We checked the facts, now we’re cruisin’ to a summer beat – 127 style – with this comeback’s titular song, “Walk”. For one of the most recognisable lineups of voices in a boy group, it’s great to hear almost each one of the boys make their own catchy spin on the hook: “I’m a bit rusty, a bit dusty / I walk like I forgot how to / Don’t care ’bout a thing, I just walk how I feel like / Walking squeaky like I’m broken”.
It was a good call to get virtually every member trying out the chorus: these boys are simply too fun to listen to. Taeyong’s rich huskiness is a polar opposite to Jungwoo’s nasal timbre, and Haechan voice sounds like chocolate gained sentience and took up singing. If NCT 127 were confident before, that confidence flows in every beat now. The members who might’ve had just one or two gimmicky lines in the past have completely solidified their place – and not one of them is left out. Not only is this good for the fans who care deeply about line distributions, it works better musically, too. Everyone in the group brings something truly marvellous to the table.
Lower down the 11-track setlist, “Orange Seoul” joins the club as another cityscape-painting tune, alongside “City 127” and their more recent “Yacht”. Often the boys’ jazzier songs have a New Yorky feel, with no shortage of sax and passionate rapping – probably aided by Johnny’s American upbringing and thus accent (Mark, the Canadian, can pretend too). “Orange Seoul”, however, is about the beauty of their hometown in Korea as the sunset takes the stage for a beautiful, fleeting time. You don’t need to be an analyst to make the connection to their run as NCT 127 these past eight years.

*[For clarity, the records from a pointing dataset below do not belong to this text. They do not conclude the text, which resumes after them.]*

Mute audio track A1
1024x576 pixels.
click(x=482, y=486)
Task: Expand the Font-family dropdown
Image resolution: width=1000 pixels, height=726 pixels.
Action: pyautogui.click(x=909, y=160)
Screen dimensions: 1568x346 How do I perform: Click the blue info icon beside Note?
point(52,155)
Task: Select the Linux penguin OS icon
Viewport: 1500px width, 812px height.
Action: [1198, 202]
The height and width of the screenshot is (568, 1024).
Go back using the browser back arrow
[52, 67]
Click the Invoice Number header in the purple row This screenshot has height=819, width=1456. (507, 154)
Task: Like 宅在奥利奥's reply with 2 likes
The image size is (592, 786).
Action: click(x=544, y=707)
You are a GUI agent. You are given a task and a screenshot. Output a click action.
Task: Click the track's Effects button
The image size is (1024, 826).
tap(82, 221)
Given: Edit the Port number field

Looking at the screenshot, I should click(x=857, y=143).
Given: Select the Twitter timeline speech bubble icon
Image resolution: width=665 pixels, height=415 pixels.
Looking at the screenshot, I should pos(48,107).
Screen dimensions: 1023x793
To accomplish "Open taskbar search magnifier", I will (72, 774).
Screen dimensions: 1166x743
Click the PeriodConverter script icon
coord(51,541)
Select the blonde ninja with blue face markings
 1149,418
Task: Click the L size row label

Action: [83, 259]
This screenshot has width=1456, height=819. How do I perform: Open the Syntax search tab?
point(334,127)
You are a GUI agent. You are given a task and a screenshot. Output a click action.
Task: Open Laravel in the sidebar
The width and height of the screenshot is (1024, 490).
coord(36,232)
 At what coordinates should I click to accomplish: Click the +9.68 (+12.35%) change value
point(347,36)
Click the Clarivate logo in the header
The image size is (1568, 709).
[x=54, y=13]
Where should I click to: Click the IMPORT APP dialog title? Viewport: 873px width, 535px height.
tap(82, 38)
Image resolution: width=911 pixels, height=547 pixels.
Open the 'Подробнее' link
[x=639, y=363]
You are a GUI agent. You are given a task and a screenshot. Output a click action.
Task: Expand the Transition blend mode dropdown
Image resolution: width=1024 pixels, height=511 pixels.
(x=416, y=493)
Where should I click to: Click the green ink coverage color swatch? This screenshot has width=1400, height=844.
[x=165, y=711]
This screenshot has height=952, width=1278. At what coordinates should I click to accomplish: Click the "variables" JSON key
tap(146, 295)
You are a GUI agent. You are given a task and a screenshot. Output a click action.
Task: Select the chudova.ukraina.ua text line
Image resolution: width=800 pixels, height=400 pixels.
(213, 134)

NCT 127, when not hitting hard experimental beats, can be quite the smooth groove lords. “Pricey” features a pronounced guttural bassline that you can feel in your stomach; it latches onto you from inside-out, and once the jazzy piano walks in, there’s no escape. A well-written hook takes the stage on a quintessential NCT 127 B-side: “That kinda love is pricey”.
Other songs to fit that title include the instrument-light and vocally flawless “No Clue” and “Can’t Help Myself”. The latter song could easily be a sweet ending to the album; instead “Meaning of Love” takes that role: a cheerful acoustic clap-along kind of anthem you get at the end of a feel good flick. Its sound is like the maturer, more resolute sibling to their 2018 song “Welcome To My Playground”: all the playfulness, oodles more of the sentimentality.
That’s just how NCT 127 like to end things, like nothing’s ever truly ending. Ensuring an absent member still has their place on the record says it all.